Köylülerden Şengül Ülkü, özellikle hammaddenin çıkarılmasının oldukça zahmetli bir iş olduğunu söyledi. Bu işin el becerisiyle ilgili olduğunu belirten Ülkü, annesinden öğrendiği teknikler sayesinde bu geleneği sürdürdüğünü söyledi. Ülkü, yaptığı açıklamada, "Menger adını verdiğimiz toprağı almak için Demirköprü Barajı mevkiine traktörlerimizle gidiyor kazma küreklerle çıkarttığımız bu özel toprağı daha sonra traktörün tekerleri ile ezip ufalıyoruz ve eleklerle daha da inceltiyoruz ve un haline

getiriyoruz.

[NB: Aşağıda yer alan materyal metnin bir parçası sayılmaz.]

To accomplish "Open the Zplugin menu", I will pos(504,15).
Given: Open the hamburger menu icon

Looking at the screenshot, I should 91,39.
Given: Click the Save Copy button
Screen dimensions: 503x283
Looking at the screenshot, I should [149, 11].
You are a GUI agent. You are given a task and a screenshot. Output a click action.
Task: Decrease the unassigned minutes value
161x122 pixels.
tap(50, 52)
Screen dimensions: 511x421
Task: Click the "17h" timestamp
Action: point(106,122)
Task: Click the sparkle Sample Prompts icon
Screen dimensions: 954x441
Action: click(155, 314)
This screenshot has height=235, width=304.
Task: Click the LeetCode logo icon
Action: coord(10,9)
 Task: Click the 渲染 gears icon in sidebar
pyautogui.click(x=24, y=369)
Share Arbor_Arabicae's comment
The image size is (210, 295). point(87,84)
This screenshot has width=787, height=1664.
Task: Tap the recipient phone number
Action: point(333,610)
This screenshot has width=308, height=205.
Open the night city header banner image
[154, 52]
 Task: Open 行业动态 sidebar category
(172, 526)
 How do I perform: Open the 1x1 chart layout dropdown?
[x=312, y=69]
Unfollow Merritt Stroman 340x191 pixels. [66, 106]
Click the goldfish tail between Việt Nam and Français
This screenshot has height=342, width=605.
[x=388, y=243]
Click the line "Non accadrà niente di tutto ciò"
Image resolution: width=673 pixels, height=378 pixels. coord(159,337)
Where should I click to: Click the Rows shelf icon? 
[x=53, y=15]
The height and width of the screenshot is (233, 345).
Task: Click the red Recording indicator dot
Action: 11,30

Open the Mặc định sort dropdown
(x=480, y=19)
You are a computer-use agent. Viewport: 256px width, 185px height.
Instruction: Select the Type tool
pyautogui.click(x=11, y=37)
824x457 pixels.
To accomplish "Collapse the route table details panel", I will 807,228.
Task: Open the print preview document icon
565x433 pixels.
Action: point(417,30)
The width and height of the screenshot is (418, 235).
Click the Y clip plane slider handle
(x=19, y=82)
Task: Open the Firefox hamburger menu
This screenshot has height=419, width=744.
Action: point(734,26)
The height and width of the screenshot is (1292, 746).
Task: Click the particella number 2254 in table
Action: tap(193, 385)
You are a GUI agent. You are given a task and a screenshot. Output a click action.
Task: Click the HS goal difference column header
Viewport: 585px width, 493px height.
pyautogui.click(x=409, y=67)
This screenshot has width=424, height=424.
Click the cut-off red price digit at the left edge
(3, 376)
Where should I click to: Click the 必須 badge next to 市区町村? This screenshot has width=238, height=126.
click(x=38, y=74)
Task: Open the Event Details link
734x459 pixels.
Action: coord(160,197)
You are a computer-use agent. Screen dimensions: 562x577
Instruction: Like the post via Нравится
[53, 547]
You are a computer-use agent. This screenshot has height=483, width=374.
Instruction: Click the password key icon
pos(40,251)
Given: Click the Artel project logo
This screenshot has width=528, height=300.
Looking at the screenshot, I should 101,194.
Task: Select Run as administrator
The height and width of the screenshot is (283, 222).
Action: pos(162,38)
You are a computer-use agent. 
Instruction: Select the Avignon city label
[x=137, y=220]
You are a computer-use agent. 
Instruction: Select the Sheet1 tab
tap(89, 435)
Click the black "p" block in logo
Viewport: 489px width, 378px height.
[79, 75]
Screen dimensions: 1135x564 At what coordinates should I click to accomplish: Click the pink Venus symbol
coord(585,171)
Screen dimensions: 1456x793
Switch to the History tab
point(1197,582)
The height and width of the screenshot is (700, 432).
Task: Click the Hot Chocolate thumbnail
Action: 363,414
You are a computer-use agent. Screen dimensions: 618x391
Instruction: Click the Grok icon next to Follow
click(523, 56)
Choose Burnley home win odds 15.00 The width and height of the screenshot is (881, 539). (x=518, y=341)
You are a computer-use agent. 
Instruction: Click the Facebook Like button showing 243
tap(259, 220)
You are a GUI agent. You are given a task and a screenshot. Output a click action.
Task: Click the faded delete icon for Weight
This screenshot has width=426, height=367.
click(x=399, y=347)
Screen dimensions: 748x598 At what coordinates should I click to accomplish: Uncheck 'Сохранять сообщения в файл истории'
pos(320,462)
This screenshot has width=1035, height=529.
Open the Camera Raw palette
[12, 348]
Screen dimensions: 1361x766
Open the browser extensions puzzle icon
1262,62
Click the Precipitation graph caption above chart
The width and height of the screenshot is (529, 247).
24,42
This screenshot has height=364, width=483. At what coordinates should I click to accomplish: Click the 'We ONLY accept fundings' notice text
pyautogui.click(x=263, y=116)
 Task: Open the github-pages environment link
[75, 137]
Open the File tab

Sadece bu işlem bile yaklaşık bir gün sürüyor" dedi. Daha sonra yine başka bir toprak çeşidi ile un haline getirdiği bu malzemeyi birleştirdiklerini anlatan Ülkü, şunları söyledi: "Leğenlerin içerisinde suyla beraber bir gün boyunca bekletiyoruz. Yani tam anlamıyla hamur şekline getiriyoruz. Hamurdan elde ettiğimiz çömlek ve diğer malzemeleri gölgelik bir alanda uzun süre kurumaya bırakıyoruz. Malzeme tamamen kuruyunca da odun ateşinde yakıp işlemi tamamlıyoruz."

Ülkü, çömlek yapımının oldukça zahmetli bir iş olmasına karşın aynı şekilde zevkli olduğunu da ifade ederek sözlerini şöyle tamamladı: "Annem anlatırdı. Onlarca yıl önce kasabamızın hemen hemen her evinde çömlekçilik yapılırmış. Ancak zamanla vatandaşlarımız hem tütüne, daha sonra çilek üretimine yönelmiş. Ancak biz, elimizden geldiği ölçüde bu geleneği sürdürmeye devam edeceğiz."